SPSS for Mac (Version 23.0; IBM SPSS Statistics, IBM Corp., Armonk, NY) and GraphPad Prism (Version 7.00; GraphPad Software, La Jolla, CA, USA) were used for analysis of data. Tests for normality were done using the Shapiro–Wilk test, visualisation of histograms and Q-Q plots. When more than two time points were being compared, one-way ANOVA was used for parametric data and Friedman’s two-way analysis of variance by Ranks was used for non-parametric data. Specific post hoc pairwise comparisons were done using the Bonferroni correction in SPSS. The McNemar test was used to compare paired categorical variables. The percentage change in variables was determined as the absolute difference between measurements 12 months after surgery and baseline divided by the baseline value (and multiplied by 100). Correlation analysis was done using Pearson’s test for parametric and Spearman’s test for non-parametric data. A p-value of <0.05 was considered to be statistically significant.

Results

Clinical characteristics

The baseline and post-operative clinical measures are given in Table 1. The mean age of participants was 48 years. BMI, waist circumference and systolic blood pressure were reduced significantly (p < 0.05), with no significant change in diastolic blood pressure (p = 0.15). Of the 40 patients, 20 had T2DM pre-operatively and remitted completely in 13 out of 20 (65%) patients 12 months after surgery (p < 0.001).
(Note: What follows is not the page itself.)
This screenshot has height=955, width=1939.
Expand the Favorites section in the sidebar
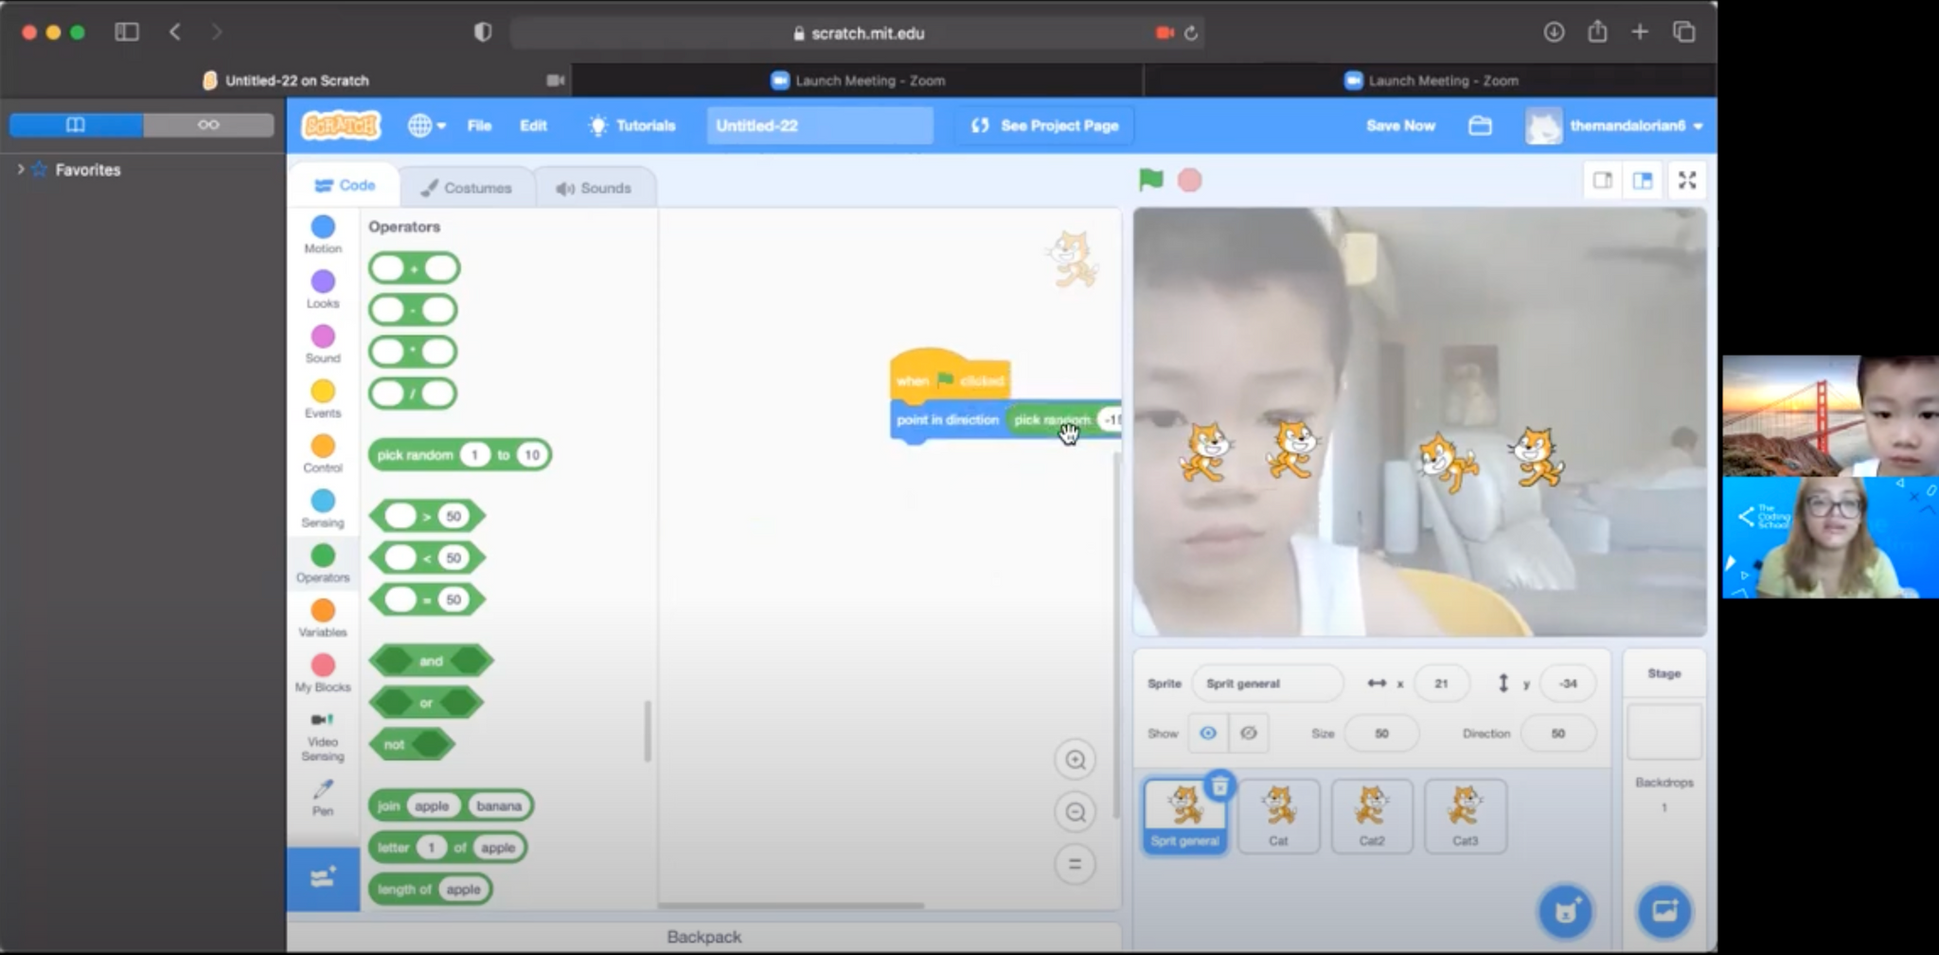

There was a significant reduction in the number of participants meeting the diagnostic criteria for the metabolic syndrome (p < 0.001) and there was a trend towards reduction in the use of lipid-lowering drugs (p = 0.06) after bariatric surgery.

Table 1.

Clinical parameters before and after bariatric surgery.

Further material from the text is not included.